A popularidade do streaming ajudou o cinema em tempos de pandemia
Desde 2014, os brasileiros apresentam-se como crescentes consumidores no ranking de streamings. Entre 2016 e 2018, o aumento no consumo foi de 130%, o que colocou o Brasil entre os dez primeiros países na tabela, em sexto lugar. Com o fechamento dos cinemas por causa da pandemia, o streaming tornou-se o meio principal para lançamentos e consumo de filmes e séries.
A produtora e escritora Bia Crespo comentou que a pandemia piorou ainda mais um ramo que já estava debilitado antes. “O fechamento dos cinemas devastou uma parte enorme da indústria audiovisual, principalmente a brasileira, que já estava bastante debilitada depois dos cortes de incentivos e ausência de políticas públicas”. Segundo Bia, o cinema brasileiro ainda não se sustenta apenas da bilheteria e que, depois da pandemia, precisou procurar outros meios de seguir existindo sem essa entrada de dinheiro também. A produtora cita o próprio filme que escreveu em 2019, 10 Horas Para o Natal: “Estava previsto para ser um sucesso de bilheteria no fim de 2020 – foi o primeiro filme de Natal brasileiro a ser lançado nos cinemas. A expectativa era de 1 milhão de ingressos vendidos, mas não fez muito mais que 20 mil.
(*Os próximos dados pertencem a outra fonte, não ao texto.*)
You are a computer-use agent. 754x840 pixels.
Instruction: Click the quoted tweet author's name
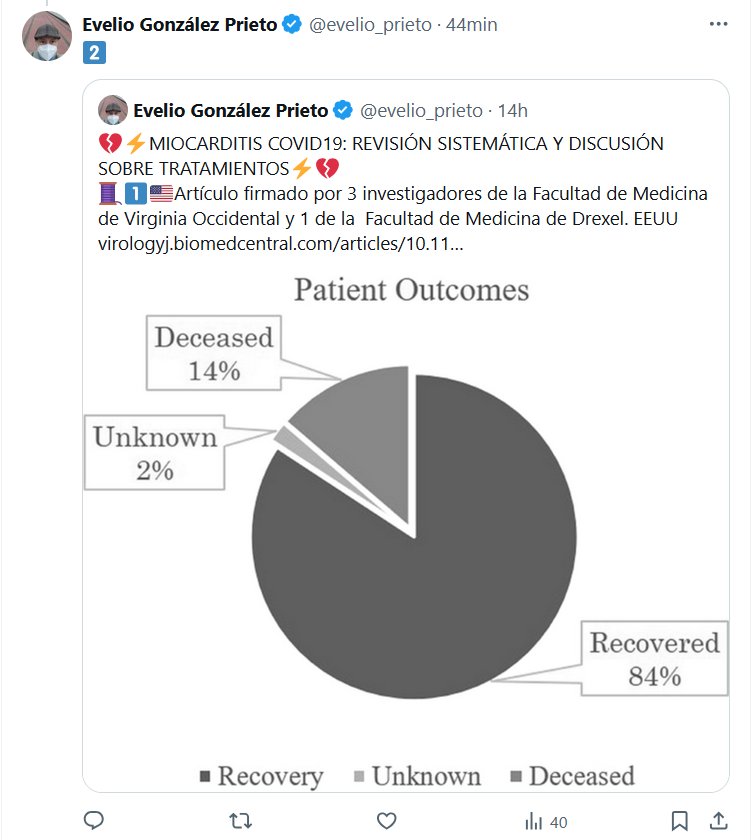click(x=231, y=109)
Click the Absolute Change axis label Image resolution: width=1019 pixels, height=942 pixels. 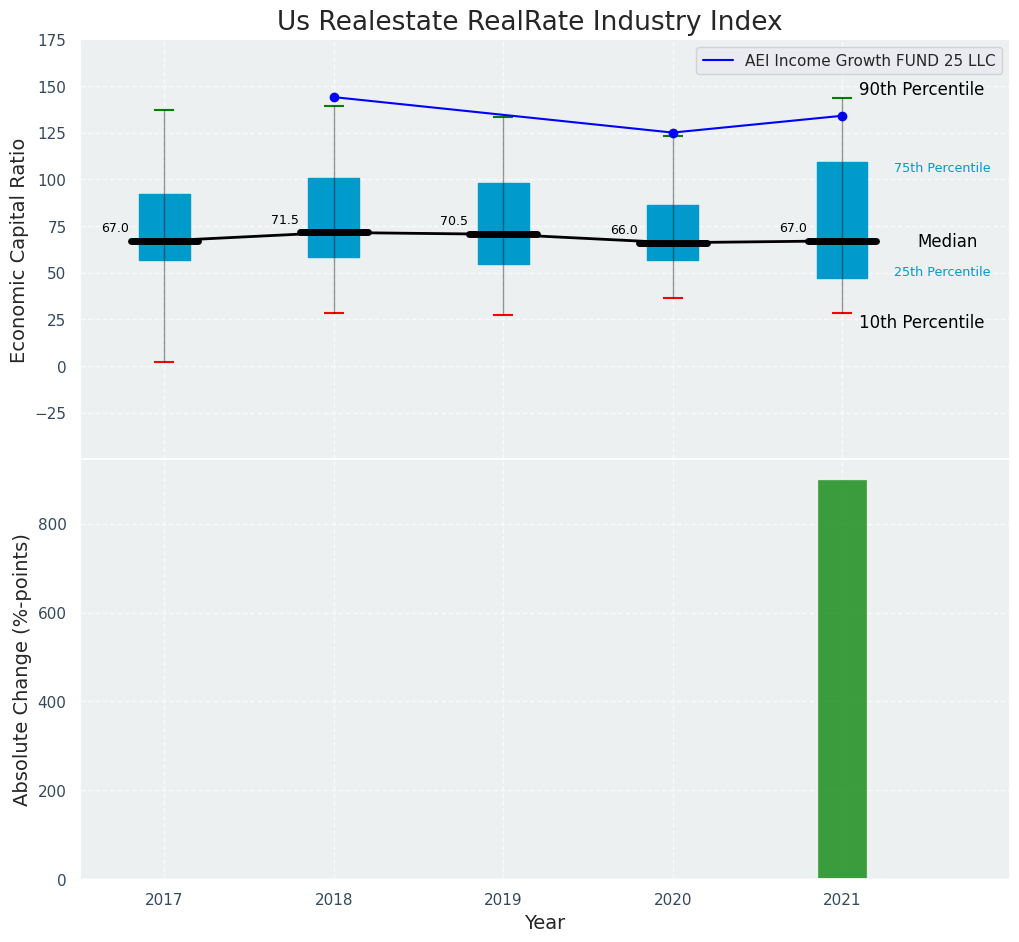(21, 669)
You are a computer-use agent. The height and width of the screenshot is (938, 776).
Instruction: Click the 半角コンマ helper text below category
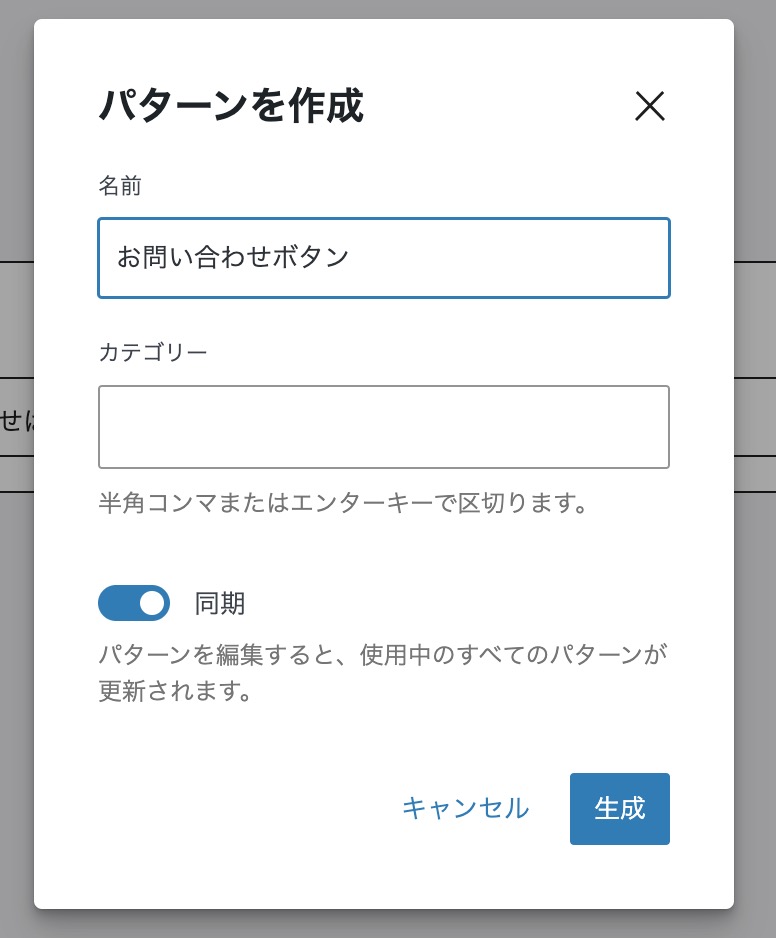(342, 502)
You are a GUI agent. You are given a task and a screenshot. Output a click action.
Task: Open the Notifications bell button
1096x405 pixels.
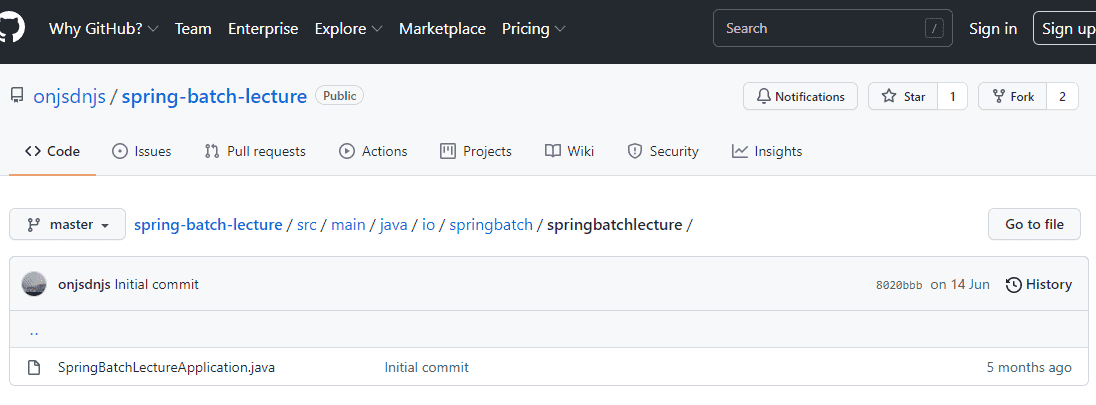800,97
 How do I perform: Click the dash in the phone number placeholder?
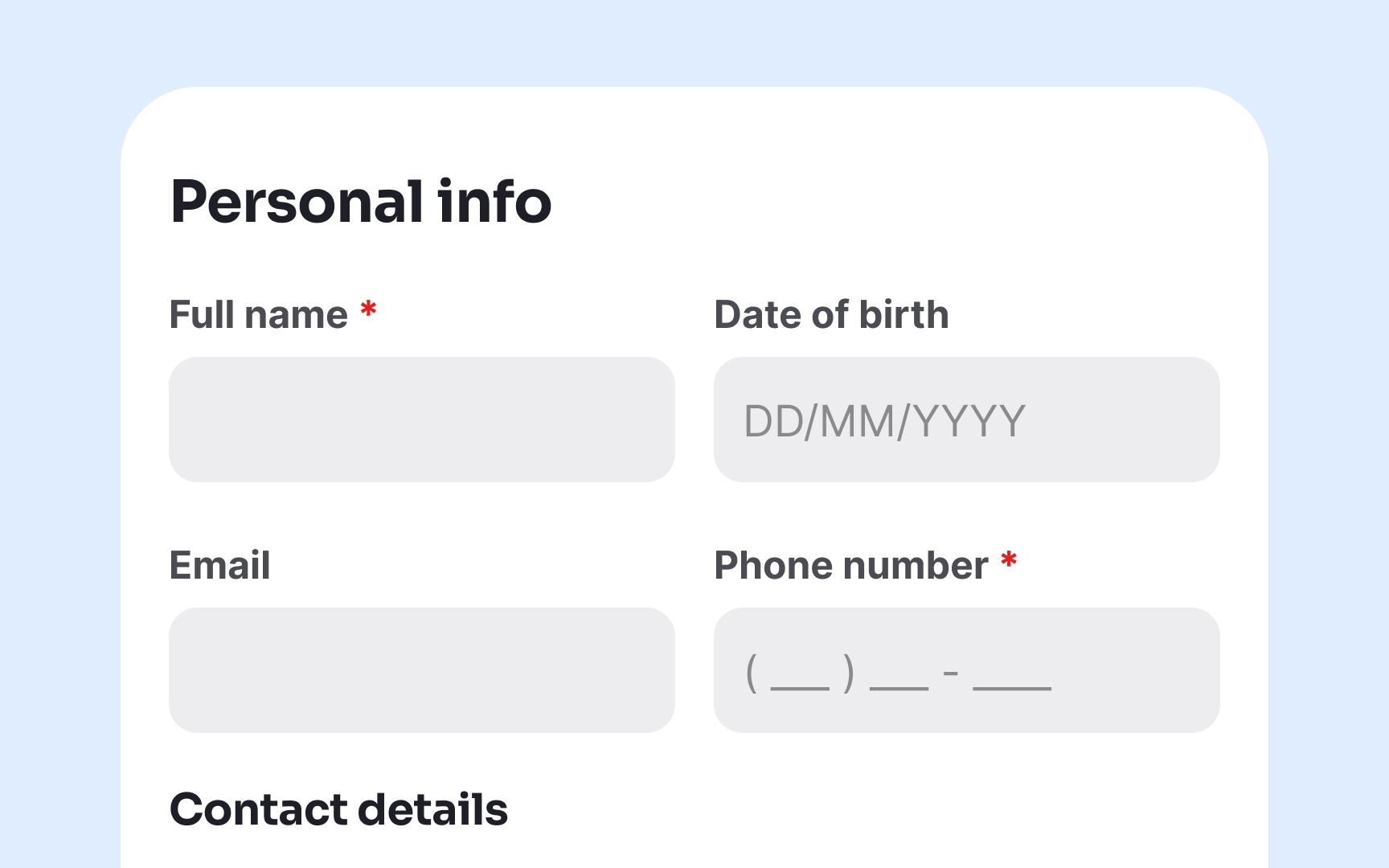point(951,675)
Já o Tudo Bem No Natal Que Vem, do Paulo Cursino, lançado na mesma época na Netflix, foi assistido por milhões de pessoas no mundo inteiro”.
Já sobre os streamings, a roteirista vê como uma das salvações do cinema brasileiro e que o estudo mostra bem como o cinema e o streaming performaram durante a pandemia. “O crescimento das assinaturas de plataformas de conteúdo foi vertiginoso nesse período.” Bia complementa: “Se não fosse a existência dos streamings no Brasil, nosso audiovisual teria sido praticamente extinto.”
Por fim, Guto indica que o poder público precisa entender o setor audiovisual como indústria e destravar as linhas do financiamento. “Pouca gente sabe que o PIB da cultura é maior do que o turismo, maior do que a indústria têxtil, farmacêutica. Gera emprego e muito dinheiro. Falta esse entendimento”, revela o diretor. Bia explica que o fechamento da Embrafilme em 1990 gerou o desemprego de toda a classe, além de quase extinguir o audiovisual: “Os streamings nos salvaram, pois quem trabalhava com cinema acabou migrando para lá. O problema é que nem sempre tem lugar para todo mundo e, com isso, a procura por trabalhos ficou maior que a oferta”.
Onde assistir as produções locais
Alice Júnior: Now, Looke, Vivo Play, Box Brazil, Google Play, Apple iTunes e Netflix.
O Caso Evandro: Globo Play.
Contracapa: Looke e Amazon Prime Video.
Irmandade: Netflix.
Bem-aventurado: Amazon Prime Video, Looke, Google Play e Apple iTunes.
Deserto Particular: em breve disponível na Pandora Filmes.